In BriefResearchers from the Worcester Polytechnic Institute have developed a new kind of hydrogen separation membrane that could be the future of hydrogen-fueled cars. Instead of using an expensive material, they turned to liquid metals.
Making Hydrogen Stand Out
It’s about time we say goodbye to the combustion engine. The growing number of electric cars on the road today utilize lithium-ion batteries, but many researchers have been exploring what could potentially be a better solution: hydrogen fuel cells. Cars with hydrogen fuel cells carry hydrogen and take in oxygen from the air, which a catalyst combines to produce electricity. The problem is, these aren’t as easy to manufacture as the batteries in EVs.
That’s about to change, though, and researchers from Worcester Polytechnic Institute (WPI) might just have the solution.
Hydrogen fuel cells are difficult to come by because hydrogen doesn’t naturally exist on its own. It always forms a compound, bonding with oxygen in water (H2O) or with carbon in methane (CH4). Isolating hydrogen from oxygen, as is needed to create hydrogen fuels, is a tedious process that requires a separating membrane.
Previously, researchers have been making that membrane from palladium, a precious metal with an unusually high hydrogen solubility and permeance — meaning, hydrogen can easily dissolve and pass through it while other gases are left out. The problem is, palladium is very expensive, fragile and prone to defects. “[I]f a membrane is too thin, it becomes fragile or it develops defects,” lead researcher Ravindra Datta said in a press release. “And the membranes need to be defect-free.”
In a study published in the Journal of the American Institute of Chemical Engineers, Datta and colleagues from WPI proposed using liquid metals as an alternative to palladium. “Liquid metals have more space between atoms than solid metals, so their solubility and diffusability should be higher,” Datta explained. Specifically, they turned to gallium, a non-toxic metal that’s liquid at room temperatures.
Move Over, Fossil Fuel
Gallium proved to be significantly more effective than palladium, but creating a working membrane wasn’t easy. The solution is a sandwiched liquid-metal membrane, or SLiMM, where liquid gallium is kept between a layer of silicon carbide and a layer of graphite. Lab tests showed it to be 35 times more permeable to hydrogen than palladium membranes.
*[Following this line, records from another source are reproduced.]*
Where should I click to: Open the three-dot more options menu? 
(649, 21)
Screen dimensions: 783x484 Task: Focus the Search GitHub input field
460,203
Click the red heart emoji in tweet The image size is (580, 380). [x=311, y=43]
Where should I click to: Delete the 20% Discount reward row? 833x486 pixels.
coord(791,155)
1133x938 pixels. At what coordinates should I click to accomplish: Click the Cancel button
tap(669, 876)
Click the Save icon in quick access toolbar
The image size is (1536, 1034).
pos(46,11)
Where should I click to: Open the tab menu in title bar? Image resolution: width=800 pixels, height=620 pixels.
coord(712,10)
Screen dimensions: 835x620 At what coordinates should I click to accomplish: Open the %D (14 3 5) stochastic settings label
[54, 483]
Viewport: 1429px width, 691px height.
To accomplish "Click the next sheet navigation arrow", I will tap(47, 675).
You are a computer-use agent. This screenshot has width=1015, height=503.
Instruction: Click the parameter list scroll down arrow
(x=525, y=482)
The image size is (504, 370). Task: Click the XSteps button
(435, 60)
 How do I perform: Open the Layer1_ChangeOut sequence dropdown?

This discovery could be a huge boon for our growing electric car industry. Scientists and carmakers alike have realized that things need to change in the way we get ourselves around. Cleaner and more efficient fuel sources for vehicles have to be developed. Among these, battery-powered electric vehicles have proven to be the popular alternative.
Datta’s team hopes that their discovery could speed up the adoption of hydrogen fuel cells as the next step for EVs. “The recent shift to electric cars is irreversible,” Datta said. The next step is hydrogen fuel cells, which can offer a longer range and are easier to refuel than recharging batteries. Hydrogen cells also have a significantly smaller overall environmental impact than other electric cars, and their only “waste” is water.
“[B]y demonstrating the feasibility of sandwiched liquid-metal membranes, we have opened the door to a highly promising new area of hydrogen energy research,” Datta explained, “for there are many other metals and alloys, beyond gallium, that are liquid at 500 degrees C. It is a vast open field, in terms of what materials you might use.”